Turkey's upcoming elections

March 18, 2009
Howard Eissenstat has an interesting piece in Juan Cole's Informed Content re the upcoming nationwide municipal elections in Turkey. In this piece, Eissenstat predicts a big victory for the ruling AK Party, and gives several reasons for backing up his argument.

I agree with Howard--in my opinion, the AK Party might even outdo their mandate of 2007, when the party won nearly 47% of the nationwide vote in parliamentary elections.

One point that I would add to Howard's analysis is the benefit that AK Party municipal candidates will reap from the fact that the AK Party has controlled a solid parliamentary majority in Ankara since 2003.

Indeed, while it might not show up in ideologically-based formulations set up to explain the popularity of the AK Party, it's generally understood in Turkey that if you want your city to receive money from Ankara in order to pay for mass transit, a new university, or infrastructure maintenance, you'd better vote in an AK Party mayor.

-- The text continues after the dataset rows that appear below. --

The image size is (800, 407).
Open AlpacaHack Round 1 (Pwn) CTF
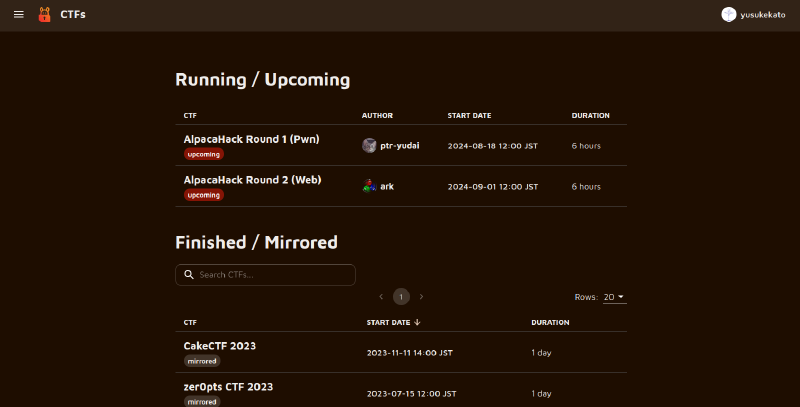pyautogui.click(x=251, y=139)
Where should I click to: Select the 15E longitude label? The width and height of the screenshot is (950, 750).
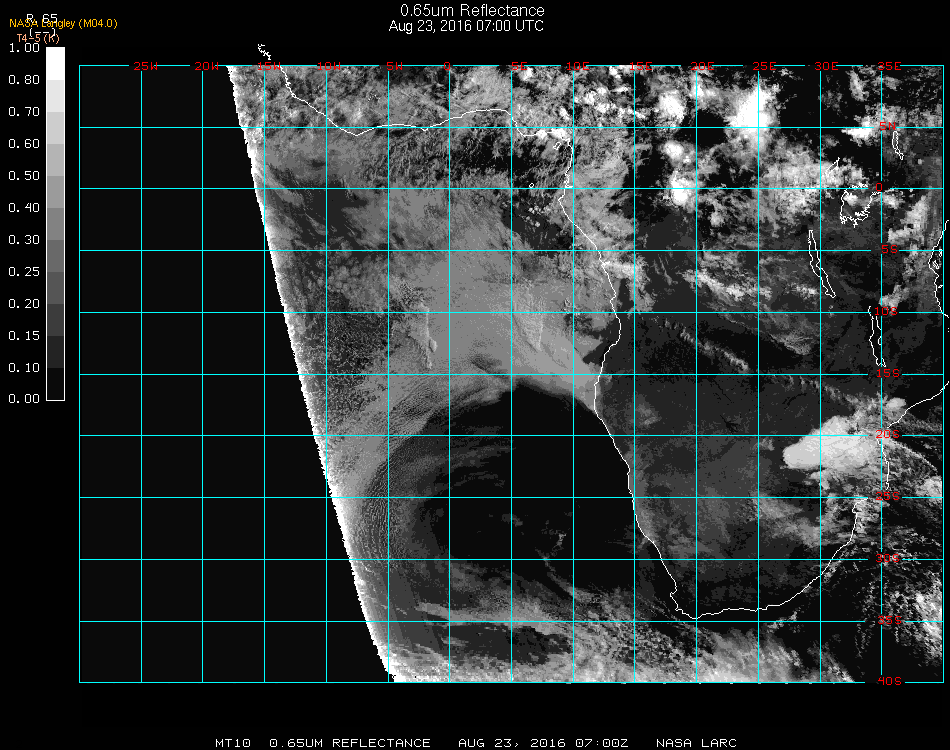point(641,66)
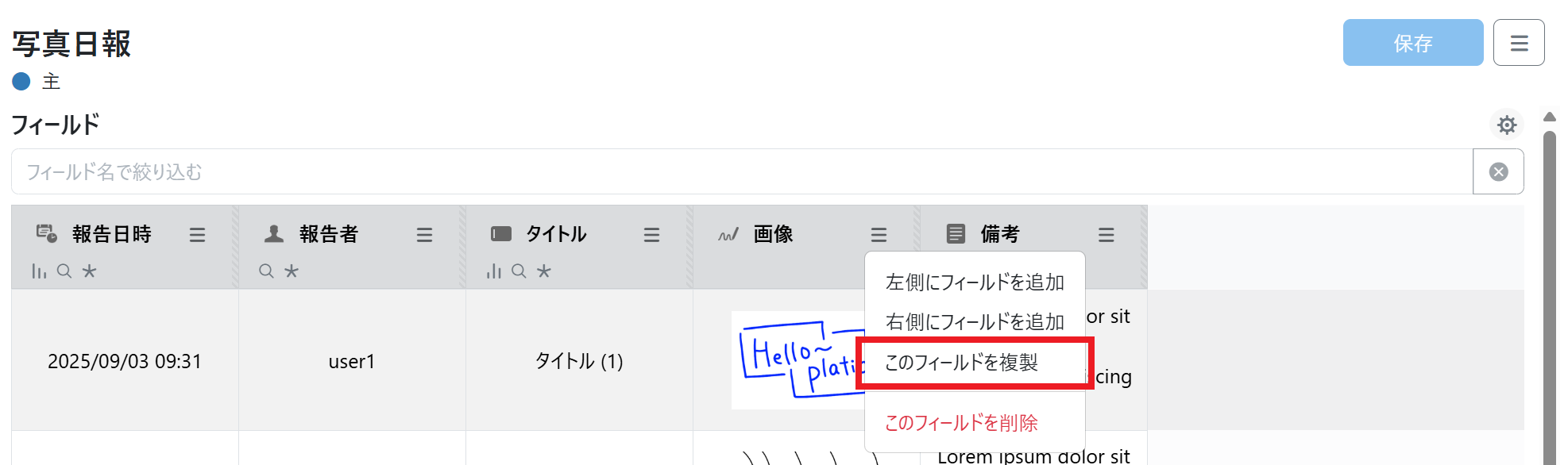Image resolution: width=1568 pixels, height=465 pixels.
Task: Open the 報告者 column hamburger menu
Action: pos(424,235)
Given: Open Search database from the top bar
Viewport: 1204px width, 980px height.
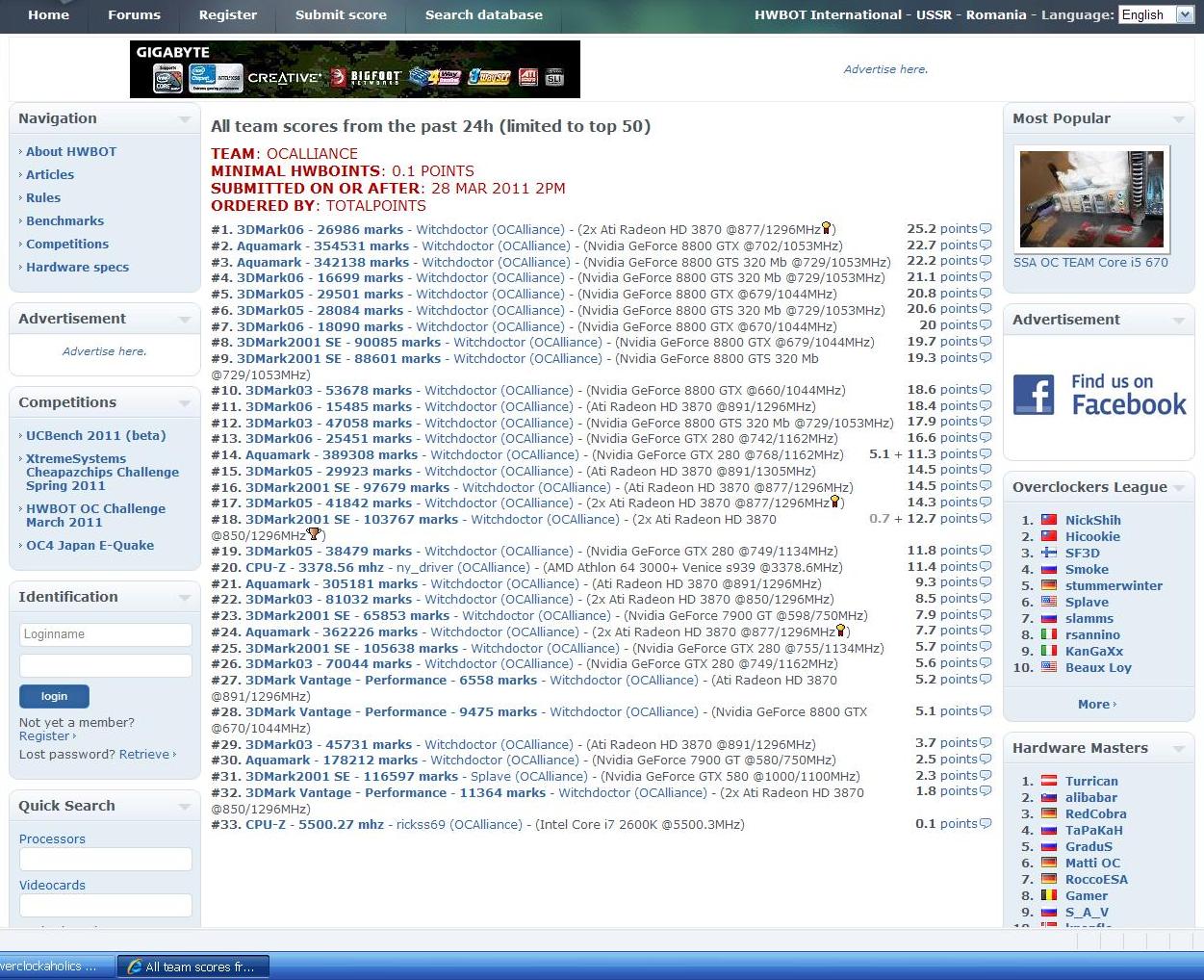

Not only does the AK Party have enough seats in parliament to approve spending bills for AK Party-friendly cities, but the government has now been in power long enough to have filled much of the permanent bureaucracy of the country with political supporters. 
Turkish PM Erdogan
In Izmir, where the AK Party is fighting hard to finally capture the mayoralty, Erdogan has given a series of speeches lately where he has emphasized the kind of service that municipal AK Party administration can give.  Universities, schools, roads, metros, and other forms of municipal improvement take place in AK Party controlled cities. For whatever reason, cities that don't elect AK Party mayors have more trouble getting money from Ankara to finance such projects.
This takes place even within municipalities such as Istanbul, where there are a number of "boroughs" which elect their own mayor. In the Istanbul "borough" of Kadikoy, which always votes for the opposition People's Republican Party (CHP in Turkish), there has been a noticeable lack of infrastructure development compared with other areas of the city which have voted in AK Party mayors.
Don't misunderstand me: there's nothing unique about this. The AK Party isn't doing anything that previous governments in Ankara haven't sought to do, and I'm quite certain that the CHP would be doing the same thing if they were in power nationally. For as long as I've lived in Turkey, every party that has been in power has sought to exploit this advantage in municipal elections by directing financing to cities which have supported their mayoral candidates. Needless to say, moreover, this sort of practice is hardly limited to Turkey.

But the difference this time is that the AK Party has had a majority hold on Ankara since 2003--the first time that any party had won a majority in the national parliament since the 1980s. The AK Party is therefore in a much stronger position to make promises and win local elections based upon the assumption of financial support appearing down the road to municipalities which elect their mayoral candidates. Back in the bad old days of minority governments and shaky coalitions, the bully pullpit of Ankara power was not nearly as potent as it is today.
If and when the AK Party wins big at the end of this month, one would therefore be ill-advised to overlook the importance of nationwide incumbency in shaping this victory.